- The paper introduces a deep clustering method that simultaneously learns multiple data facets using a hierarchical VAE with a Mixture-of-Gaussians prior.
- It demonstrates competitive performance on datasets like MNIST, 3DShapes, and SVHN by effectively disentangling distinct data characteristics.
- The model redefines the discrete posterior via Monte Carlo sampling to minimize bias and enhance training stability in the clustering process.
Multi-Facet Clustering Variational Autoencoders
Introduction to Multi-Facet Clustering
The paper presents Multi-Facet Clustering Variational Autoencoders (MFCVAE), a novel approach to deep clustering that addresses the limitations of traditional methods by simultaneously learning multiple data clusterings. High-dimensional datasets such as images or speech data have various abstract characteristics that cannot be adequately captured by a single partitioning strategy. MFCVAE is designed to learn these multiple facets through a hierarchical latent variable model with a Mixtures-of-Gaussians (MoG) prior.

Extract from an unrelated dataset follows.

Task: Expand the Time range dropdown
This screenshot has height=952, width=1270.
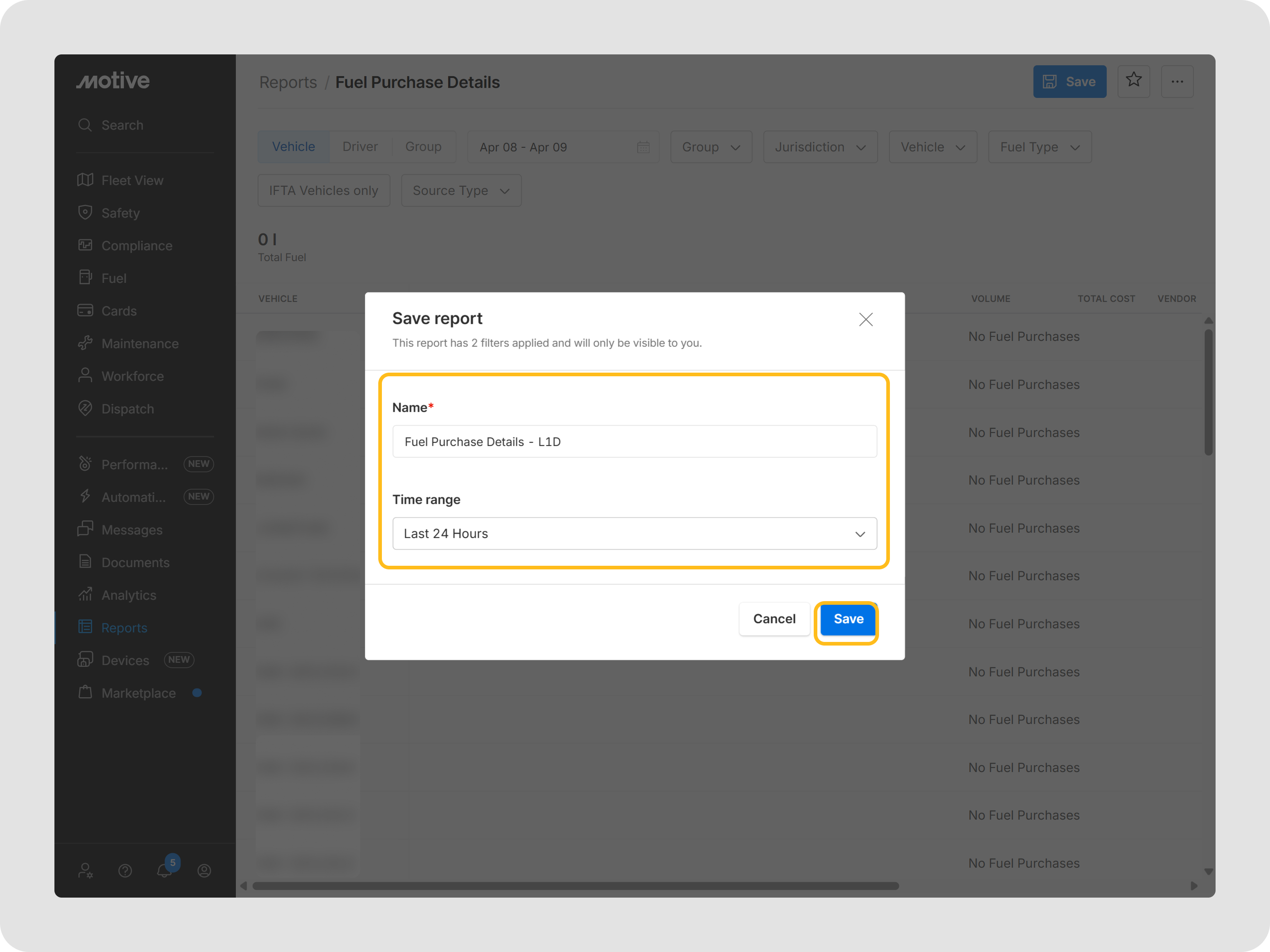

This approach permits disentanglement, capturing distinct abstract data characteristics across separate latent facets efficiently. Each facet represents different levels or aspects intrinsic to the data, while the model's structure incorporates prior independence assumptions across these facets, allowing for sophisticated and scalable learning of the underlying data characteristics (Figure 1).

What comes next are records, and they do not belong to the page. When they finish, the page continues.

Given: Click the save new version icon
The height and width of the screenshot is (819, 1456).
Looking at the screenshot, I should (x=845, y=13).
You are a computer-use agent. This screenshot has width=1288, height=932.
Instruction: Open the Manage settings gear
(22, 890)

Figure 1: Latent space of a (a) single-facet model and a (b) multi-facet model (J=3) with two dimensions (z1​, z2​) per facet. The multi-facet model disentangles data characteristics into three sensible partitions.
MFCVAE Model Architecture
The MFCVAE architecture builds upon Variational Autoencoders (VAEs) by integrating multiple facets into the clustering process. For each facet, the model applies a Mixture-of-Gaussians prior: $c_j \sim \Cat({\pi}_j), \quad {z}_j \mid c_j \sim \mathcal{N}(\bm{\mu}_{c_j}, \bm{\Sigma}_{c_j})$
where each latent facet cj​ represents statistics over observed data samples significant to the analysis. The generative process (depicted in Figure 2) relies on a ladder network architecture that is progressively trained. This architecture fosters stable convergence and disentangled representations by conditioning the decoder on progressively deeper layers, each capturing different abstraction levels.

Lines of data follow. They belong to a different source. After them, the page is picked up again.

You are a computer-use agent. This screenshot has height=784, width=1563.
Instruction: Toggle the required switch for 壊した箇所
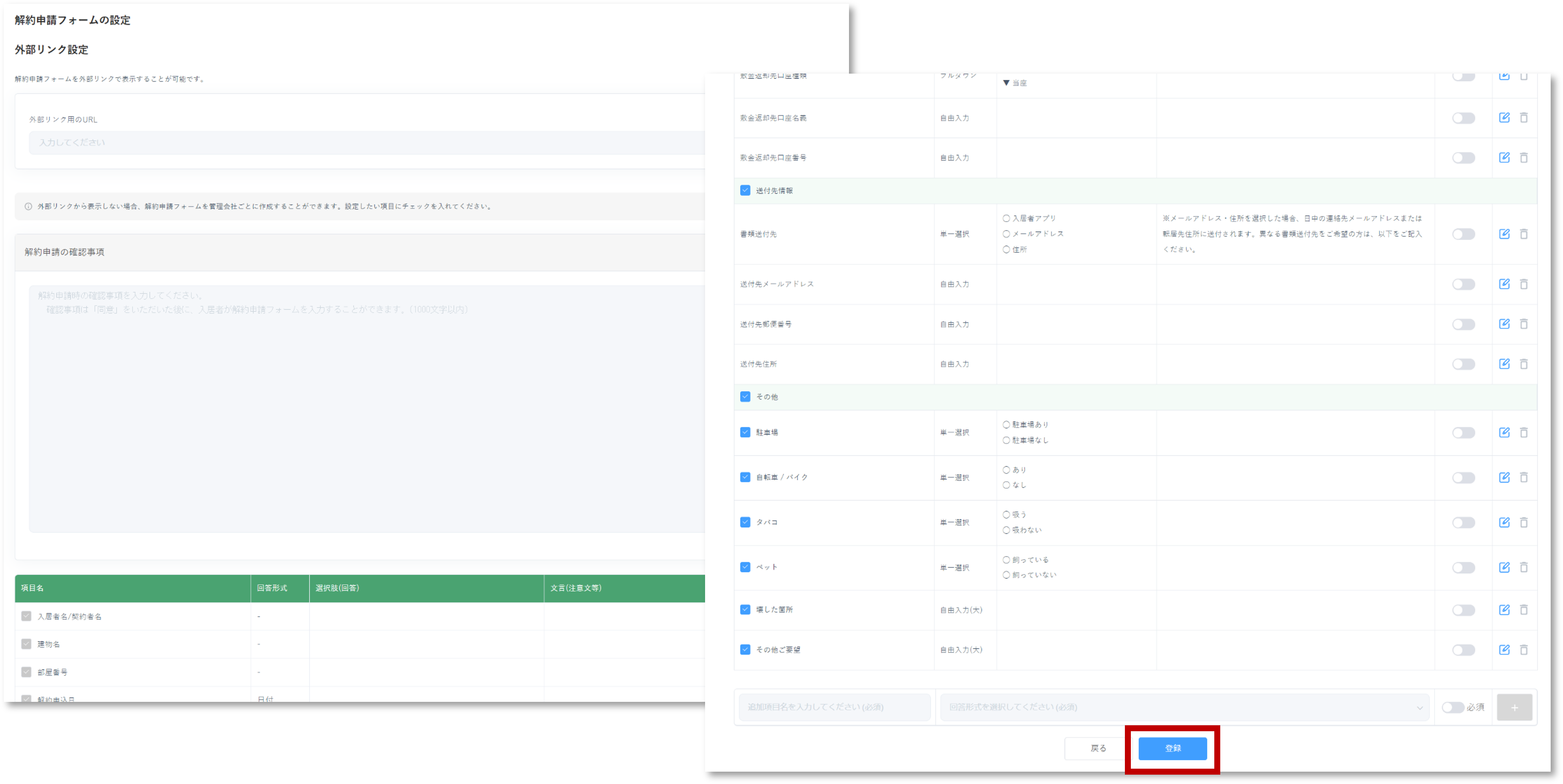[1463, 610]
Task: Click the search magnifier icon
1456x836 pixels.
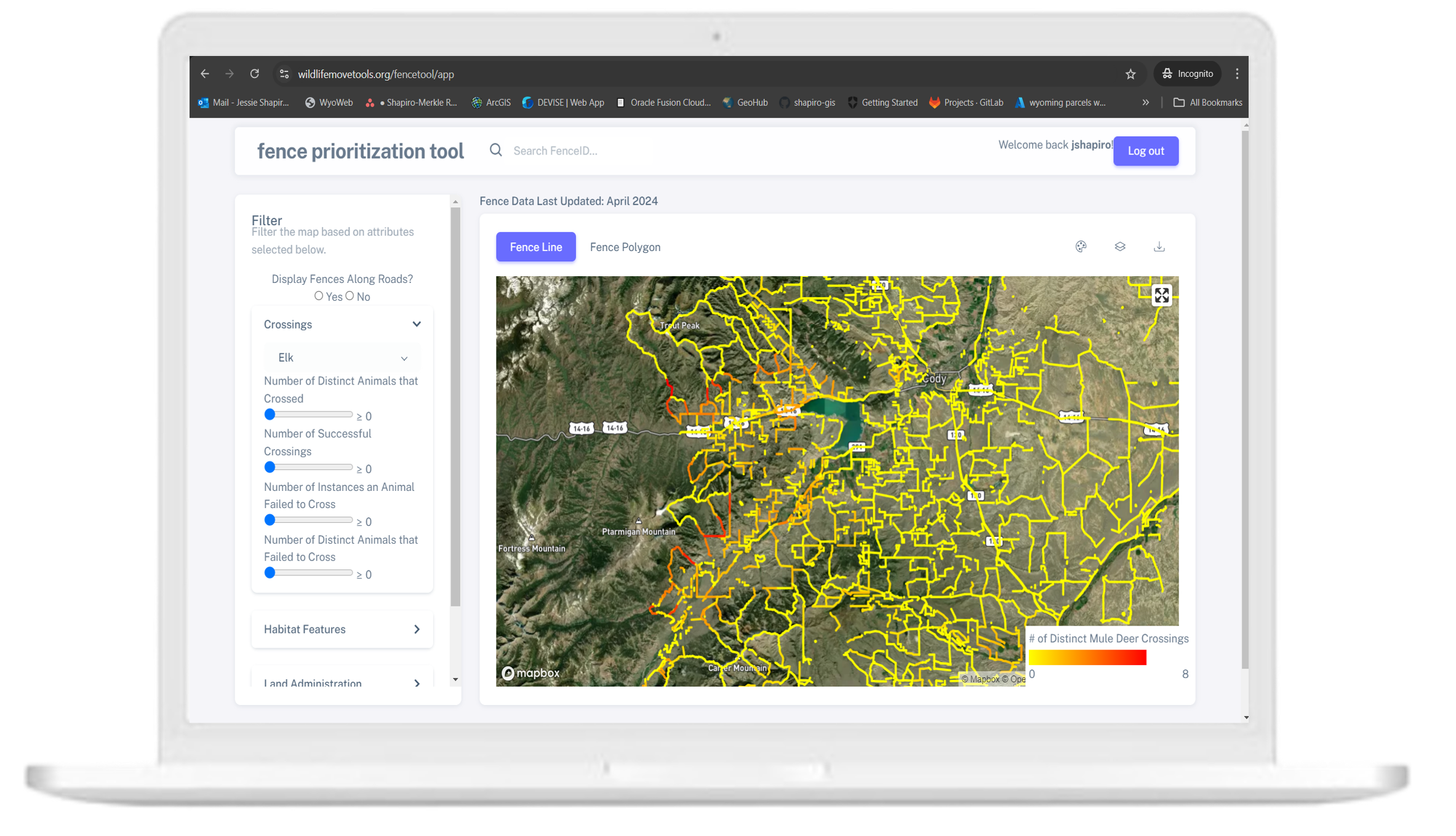Action: pyautogui.click(x=496, y=150)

Figure 2: Graphical model of MFCVAE showcasing the variational posterior $q_{\phi}(\vv{z},{c} | {x})$ and the generative model $p_{\theta}({x},\vv{z},{c})$.
Theoretical Insights and VaDE Tricks
The paper presents novel theoretical advancements, particularly in optimizing the Evidence Lower Bound (ELBO) for models capturing multiple clustering facets. By extending the VaDE trick—originally meant for single-facet models—the authors provide an improved Bayesian posterior for the latent discrete variables. This optimization minimizes bias during model training:
Figure 3: Synthetic samples generated from MFCVAE with various latent facets for different datasets showcasing compositional generative capabilities.
The primary innovation is redefining the posterior for discrete variables using Monte Carlo-estimated samples from the continuous latent space, obviating instability issues related to Gumbel-Softmax tricks typical in hierarchical VAE architectures.
Experimental Evaluation
MFCVAE has been tested across several datasets (MNIST, 3DShapes, and SVHN), demonstrating competitive performance relative to generative and non-generative clustering models. It achieves unsupervised classification comparable to models like VaDE, while ensuring superior facet disentanglement that permits independent mathematical manipulation. For instance, on MNIST, the model separate distinct data features such as digit class and stroke style, allowing for targeted data generation and classification enhancements:
Figure 4: Test accuracy over training epochs for models trained on MNIST illustrating robust performance with different architectural configurations.
Quantitative results reveal the model’s strong clustering performance, measured as unsupervised clustering accuracy, aligning closely with supervised class labels. The architecture’s robustness is supported by considerable stability across multiple experimental configurations, evidenced by narrow performance spread over multiple seed trials.
Conclusion
The MFCVAE approach formally advances deep clustering research by respecting high-dimensional data's inherent complexity through structured generative processes. Its model architecture and training paradigm facilitate scalable, end-to-end differentiable learning of independent data facets, addressing previously noted challenges with stability and facet disentanglement. Future research directions suggest exploring automatic tuning of latent dimensions, broader application scenarios beyond imaging, and advanced regularisation techniques to further optimise facet-specific representation learning.